[Excerpted text]
(begin)
Let's go ahead and execute the cell below.

* To run a cell, you can click the play button in the toolbar, or press shift+Enter on the keyboard.

* To stop an executing cell, click the square button in the tool bar. 

Try executing the cell below. It will keep running until you hit the stop button. Notice that there is a delay in stopping. The cell will not stop until the sleep has finished. 

In [None]:
import time
while True:
    print 'Going to sleep... Click the Stop button to exit this loop.'
    time.sleep(5)

Note: The KeyboardInterrupt Exception is a result of you terminating the cell. When you see a message like that, it is often a Python exception. Ignore the traceback, and look at the bottom of the message for information about what caused the error. If you don't understand the error message, searching Google for that exact error message will often lead you to understanding what went wrong.

Great, so far so good! Next, let's add a new cell. You will often want to add a cell in the notebook to try out executing some function or explore the data. To add a cell, click on insert in the toolbar, and select add cell below. In the cell that you create, go ahead create a test DataFrame for us to play with. Copy the following code into the cell you create and run the cell.

    import pandas as pd
    df = pd.DataFrame(zip(range(10), range(0,20,2)), columns=['X','Y'])
    df['Z'] = 5


Often  you don't want the entire dataframe to display. To show only the first 5 rows use
        
        df.head()
        
go ahead and try that in the cell below. The output should show only the first 5 rows.

In [None]:
df.head()
(end)
[Problem to work on]
Reproduce the notebook tutorial above in full, word for word.

[Data extract]
(begin)
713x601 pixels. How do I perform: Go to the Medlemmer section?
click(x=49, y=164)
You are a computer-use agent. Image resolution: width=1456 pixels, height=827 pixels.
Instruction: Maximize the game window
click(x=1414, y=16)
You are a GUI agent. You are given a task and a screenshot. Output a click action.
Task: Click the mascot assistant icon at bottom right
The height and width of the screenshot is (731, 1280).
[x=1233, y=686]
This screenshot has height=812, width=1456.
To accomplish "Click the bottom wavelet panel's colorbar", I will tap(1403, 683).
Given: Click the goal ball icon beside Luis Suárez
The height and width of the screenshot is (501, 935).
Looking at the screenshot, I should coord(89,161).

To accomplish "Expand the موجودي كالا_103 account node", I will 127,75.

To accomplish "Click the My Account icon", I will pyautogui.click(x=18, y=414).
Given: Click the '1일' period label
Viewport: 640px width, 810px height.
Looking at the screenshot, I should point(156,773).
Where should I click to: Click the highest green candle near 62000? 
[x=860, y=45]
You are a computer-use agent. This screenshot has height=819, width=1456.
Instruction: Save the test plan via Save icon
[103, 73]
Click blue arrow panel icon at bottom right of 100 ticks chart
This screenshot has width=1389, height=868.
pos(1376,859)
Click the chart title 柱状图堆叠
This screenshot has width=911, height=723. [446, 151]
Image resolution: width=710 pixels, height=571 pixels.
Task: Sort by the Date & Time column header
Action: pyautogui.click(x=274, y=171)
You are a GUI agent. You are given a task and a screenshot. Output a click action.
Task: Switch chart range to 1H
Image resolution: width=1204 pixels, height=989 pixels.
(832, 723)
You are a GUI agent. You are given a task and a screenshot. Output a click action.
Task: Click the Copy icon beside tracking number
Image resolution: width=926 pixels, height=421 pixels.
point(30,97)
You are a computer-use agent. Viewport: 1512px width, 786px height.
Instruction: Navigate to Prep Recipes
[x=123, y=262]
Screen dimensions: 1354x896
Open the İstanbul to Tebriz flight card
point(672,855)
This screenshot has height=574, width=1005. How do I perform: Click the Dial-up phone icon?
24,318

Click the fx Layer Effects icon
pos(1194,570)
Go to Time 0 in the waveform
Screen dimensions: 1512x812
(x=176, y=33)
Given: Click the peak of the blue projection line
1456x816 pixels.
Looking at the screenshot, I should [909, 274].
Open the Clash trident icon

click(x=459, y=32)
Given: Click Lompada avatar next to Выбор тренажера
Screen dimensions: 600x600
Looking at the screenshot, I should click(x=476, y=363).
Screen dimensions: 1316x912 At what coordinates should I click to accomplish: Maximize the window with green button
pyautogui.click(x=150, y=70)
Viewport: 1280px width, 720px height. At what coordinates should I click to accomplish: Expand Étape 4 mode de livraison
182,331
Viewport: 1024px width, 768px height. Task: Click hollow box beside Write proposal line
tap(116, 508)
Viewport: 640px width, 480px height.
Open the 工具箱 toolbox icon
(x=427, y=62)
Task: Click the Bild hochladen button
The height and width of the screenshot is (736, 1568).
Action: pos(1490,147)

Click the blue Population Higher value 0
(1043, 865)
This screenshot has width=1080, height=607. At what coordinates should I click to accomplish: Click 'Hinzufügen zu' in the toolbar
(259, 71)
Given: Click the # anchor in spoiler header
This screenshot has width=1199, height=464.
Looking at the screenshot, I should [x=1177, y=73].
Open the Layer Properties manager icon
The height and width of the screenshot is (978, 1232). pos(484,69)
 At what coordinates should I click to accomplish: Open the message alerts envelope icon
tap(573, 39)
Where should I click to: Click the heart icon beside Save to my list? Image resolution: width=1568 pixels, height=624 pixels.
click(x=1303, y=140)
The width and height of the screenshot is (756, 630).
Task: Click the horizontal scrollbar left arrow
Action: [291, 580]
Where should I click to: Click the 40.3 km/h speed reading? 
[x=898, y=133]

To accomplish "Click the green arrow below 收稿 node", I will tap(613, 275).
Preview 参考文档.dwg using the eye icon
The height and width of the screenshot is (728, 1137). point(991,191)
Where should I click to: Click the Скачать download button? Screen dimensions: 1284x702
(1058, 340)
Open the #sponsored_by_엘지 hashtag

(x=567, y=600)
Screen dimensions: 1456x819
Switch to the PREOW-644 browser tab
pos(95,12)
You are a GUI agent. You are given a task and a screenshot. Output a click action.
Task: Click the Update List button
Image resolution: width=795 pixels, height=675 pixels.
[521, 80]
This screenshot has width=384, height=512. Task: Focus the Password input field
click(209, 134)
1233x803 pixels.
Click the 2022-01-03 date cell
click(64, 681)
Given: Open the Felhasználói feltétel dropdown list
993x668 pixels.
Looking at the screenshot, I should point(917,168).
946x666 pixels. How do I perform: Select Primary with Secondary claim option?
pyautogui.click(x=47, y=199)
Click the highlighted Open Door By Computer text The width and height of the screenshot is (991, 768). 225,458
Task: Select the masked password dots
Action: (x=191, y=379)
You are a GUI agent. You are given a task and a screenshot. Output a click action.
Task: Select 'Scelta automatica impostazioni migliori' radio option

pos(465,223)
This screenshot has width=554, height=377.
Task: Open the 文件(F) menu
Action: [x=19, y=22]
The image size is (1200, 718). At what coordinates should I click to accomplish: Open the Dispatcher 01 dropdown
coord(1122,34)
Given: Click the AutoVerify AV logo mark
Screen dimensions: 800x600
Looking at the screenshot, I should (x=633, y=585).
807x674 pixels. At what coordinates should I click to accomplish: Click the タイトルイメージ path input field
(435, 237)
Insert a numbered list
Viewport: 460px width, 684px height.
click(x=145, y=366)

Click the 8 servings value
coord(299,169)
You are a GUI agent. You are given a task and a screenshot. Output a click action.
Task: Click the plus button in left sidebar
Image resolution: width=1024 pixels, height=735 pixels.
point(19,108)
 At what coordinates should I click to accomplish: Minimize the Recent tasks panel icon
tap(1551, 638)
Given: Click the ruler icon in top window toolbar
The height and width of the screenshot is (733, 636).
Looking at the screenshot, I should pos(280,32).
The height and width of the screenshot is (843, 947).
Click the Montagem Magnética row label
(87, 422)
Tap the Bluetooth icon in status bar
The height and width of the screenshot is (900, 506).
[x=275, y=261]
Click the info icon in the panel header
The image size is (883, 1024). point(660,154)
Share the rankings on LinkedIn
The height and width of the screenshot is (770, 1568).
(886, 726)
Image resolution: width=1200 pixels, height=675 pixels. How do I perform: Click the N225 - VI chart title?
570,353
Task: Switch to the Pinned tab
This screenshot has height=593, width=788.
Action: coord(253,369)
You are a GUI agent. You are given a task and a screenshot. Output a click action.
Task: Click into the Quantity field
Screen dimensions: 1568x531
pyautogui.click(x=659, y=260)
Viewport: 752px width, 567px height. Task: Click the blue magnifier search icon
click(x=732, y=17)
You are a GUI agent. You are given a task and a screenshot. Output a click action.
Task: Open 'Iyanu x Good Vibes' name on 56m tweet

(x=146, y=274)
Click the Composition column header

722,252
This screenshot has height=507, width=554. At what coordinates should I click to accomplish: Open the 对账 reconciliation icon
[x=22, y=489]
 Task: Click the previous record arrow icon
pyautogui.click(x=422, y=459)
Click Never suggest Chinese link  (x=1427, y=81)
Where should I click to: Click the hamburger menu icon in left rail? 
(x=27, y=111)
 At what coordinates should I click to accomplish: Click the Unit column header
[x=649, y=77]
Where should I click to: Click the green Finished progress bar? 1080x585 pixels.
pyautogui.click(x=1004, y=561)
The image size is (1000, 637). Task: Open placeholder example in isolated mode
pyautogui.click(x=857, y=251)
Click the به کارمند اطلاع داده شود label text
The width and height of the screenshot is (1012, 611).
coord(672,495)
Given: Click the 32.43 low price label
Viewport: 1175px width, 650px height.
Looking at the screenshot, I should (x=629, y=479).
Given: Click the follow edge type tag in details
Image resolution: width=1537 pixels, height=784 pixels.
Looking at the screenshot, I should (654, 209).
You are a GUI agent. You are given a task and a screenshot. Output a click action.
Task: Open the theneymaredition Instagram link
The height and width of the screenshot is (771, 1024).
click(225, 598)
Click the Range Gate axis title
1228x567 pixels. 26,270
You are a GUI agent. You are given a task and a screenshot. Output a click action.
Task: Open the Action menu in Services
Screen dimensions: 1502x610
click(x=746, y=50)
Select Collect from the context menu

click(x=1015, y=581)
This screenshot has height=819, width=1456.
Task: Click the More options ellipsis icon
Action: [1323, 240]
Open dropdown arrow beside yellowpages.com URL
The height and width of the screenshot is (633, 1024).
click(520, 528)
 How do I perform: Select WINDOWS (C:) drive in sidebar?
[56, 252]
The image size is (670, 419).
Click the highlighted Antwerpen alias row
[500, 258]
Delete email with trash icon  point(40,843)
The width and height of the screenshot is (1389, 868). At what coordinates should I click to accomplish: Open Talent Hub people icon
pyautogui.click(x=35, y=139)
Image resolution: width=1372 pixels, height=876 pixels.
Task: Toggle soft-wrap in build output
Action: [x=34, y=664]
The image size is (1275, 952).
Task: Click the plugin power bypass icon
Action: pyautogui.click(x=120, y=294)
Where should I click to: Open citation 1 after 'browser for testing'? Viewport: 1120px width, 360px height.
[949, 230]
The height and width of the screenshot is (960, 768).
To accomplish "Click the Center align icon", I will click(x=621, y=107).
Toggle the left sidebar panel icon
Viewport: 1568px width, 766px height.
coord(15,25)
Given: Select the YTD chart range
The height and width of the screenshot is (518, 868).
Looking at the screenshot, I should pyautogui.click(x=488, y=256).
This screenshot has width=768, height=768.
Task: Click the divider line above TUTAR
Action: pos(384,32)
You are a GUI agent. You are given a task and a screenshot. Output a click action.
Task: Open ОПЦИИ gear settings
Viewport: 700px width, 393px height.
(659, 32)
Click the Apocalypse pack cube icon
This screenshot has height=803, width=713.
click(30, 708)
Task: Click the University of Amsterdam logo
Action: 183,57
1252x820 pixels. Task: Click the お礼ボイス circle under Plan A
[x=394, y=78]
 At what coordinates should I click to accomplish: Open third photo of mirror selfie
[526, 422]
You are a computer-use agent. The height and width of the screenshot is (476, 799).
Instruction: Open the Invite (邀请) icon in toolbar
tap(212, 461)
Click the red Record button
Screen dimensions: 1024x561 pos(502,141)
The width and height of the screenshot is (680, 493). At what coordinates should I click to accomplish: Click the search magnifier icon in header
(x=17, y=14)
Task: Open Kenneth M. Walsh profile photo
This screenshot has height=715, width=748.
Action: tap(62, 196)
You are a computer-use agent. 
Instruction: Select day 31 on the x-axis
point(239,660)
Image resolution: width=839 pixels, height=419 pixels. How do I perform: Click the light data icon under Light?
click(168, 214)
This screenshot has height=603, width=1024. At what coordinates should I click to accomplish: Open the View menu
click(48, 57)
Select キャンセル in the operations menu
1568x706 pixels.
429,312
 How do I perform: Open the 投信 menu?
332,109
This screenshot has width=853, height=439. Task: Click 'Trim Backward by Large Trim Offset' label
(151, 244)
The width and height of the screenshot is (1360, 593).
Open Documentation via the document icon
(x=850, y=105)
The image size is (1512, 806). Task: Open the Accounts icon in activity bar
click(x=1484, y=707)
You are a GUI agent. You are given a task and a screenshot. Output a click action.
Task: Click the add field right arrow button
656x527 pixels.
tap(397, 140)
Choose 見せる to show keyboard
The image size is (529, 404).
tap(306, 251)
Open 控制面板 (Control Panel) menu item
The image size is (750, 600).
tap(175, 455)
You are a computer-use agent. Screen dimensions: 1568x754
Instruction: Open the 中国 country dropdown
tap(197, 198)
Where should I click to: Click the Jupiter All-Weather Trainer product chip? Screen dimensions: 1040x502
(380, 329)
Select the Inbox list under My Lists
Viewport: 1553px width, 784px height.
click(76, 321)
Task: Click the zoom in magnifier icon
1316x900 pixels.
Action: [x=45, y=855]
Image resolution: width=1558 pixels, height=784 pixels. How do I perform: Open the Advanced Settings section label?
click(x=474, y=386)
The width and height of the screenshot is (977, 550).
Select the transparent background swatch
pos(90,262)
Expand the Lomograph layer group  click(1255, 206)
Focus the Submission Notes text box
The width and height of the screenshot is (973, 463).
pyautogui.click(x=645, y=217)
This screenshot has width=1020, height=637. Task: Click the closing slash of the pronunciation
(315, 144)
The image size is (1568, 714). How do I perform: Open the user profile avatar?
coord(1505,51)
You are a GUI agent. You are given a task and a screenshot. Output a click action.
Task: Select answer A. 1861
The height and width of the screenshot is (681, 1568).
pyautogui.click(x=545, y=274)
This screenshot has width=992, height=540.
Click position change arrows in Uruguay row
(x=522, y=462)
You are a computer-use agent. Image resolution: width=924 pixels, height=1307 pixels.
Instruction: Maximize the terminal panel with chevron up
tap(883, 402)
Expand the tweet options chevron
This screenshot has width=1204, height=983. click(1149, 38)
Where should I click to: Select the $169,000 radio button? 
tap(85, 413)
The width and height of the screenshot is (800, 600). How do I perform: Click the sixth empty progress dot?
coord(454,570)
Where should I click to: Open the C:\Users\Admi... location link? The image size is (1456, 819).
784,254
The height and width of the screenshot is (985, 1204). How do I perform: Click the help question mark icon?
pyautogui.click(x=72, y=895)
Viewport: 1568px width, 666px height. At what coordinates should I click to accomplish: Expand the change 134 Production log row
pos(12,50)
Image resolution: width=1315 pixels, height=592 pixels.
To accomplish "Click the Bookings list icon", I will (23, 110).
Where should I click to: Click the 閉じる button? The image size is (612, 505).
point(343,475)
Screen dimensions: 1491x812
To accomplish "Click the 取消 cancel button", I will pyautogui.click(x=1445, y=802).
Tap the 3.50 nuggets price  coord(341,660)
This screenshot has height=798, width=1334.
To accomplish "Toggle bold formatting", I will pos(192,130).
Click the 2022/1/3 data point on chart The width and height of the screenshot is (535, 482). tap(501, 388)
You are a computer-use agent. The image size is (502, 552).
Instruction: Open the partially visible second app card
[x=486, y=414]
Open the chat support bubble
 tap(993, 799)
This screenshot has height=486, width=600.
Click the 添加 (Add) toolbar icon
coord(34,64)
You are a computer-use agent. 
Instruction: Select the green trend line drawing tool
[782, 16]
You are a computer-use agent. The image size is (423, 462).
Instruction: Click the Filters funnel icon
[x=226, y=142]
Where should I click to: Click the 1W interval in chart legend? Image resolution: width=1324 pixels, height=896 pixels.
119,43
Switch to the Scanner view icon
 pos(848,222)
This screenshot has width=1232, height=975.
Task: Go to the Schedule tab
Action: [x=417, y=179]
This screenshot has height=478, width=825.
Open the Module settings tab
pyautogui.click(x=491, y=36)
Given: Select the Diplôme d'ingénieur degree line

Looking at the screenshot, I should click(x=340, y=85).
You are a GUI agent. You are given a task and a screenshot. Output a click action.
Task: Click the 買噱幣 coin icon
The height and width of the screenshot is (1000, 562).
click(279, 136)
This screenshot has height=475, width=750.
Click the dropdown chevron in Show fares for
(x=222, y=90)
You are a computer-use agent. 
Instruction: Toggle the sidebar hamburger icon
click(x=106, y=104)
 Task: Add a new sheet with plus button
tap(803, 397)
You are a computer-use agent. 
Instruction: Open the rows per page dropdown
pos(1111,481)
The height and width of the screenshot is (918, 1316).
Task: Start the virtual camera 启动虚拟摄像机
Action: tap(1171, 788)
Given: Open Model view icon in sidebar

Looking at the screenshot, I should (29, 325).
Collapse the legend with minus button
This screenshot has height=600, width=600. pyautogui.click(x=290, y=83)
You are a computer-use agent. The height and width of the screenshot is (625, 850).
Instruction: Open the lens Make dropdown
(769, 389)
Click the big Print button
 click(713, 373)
(end)
[Solution to this problem]
Let's go ahead and execute the cell below.

* To run a cell, you can click the play button in the toolbar, or press shift+Enter on the keyboard.

* To stop an executing cell, click the square button in the tool bar. 

Try executing the cell below. It will keep running until you hit the stop button. Notice that there is a delay in stopping. The cell will not stop until the sleep has finished. 

In [None]:
import time
while True:
    print 'Going to sleep... Click the Stop button to exit this loop.'
    time.sleep(5)

Note: The KeyboardInterrupt Exception is a result of you terminating the cell. When you see a message like that, it is often a Python exception. Ignore the traceback, and look at the bottom of the message for information about what caused the error. If you don't understand the error message, searching Google for that exact error message will often lead you to understanding what went wrong.

Great, so far so good! Next, let's add a new cell. You will often want to add a cell in the notebook to try out executing some function or explore the data. To add a cell, click on insert in the toolbar, and select add cell below. In the cell that you create, go ahead create a test DataFrame for us to play with. Copy the following code into the cell you create and run the cell.

    import pandas as pd
    df = pd.DataFrame(zip(range(10), range(0,20,2)), columns=['X','Y'])
    df['Z'] = 5


Often  you don't want the entire dataframe to display. To show only the first 5 rows use
        
        df.head()
        
go ahead and try that in the cell below. The output should show only the first 5 rows.

In [None]:
df.head()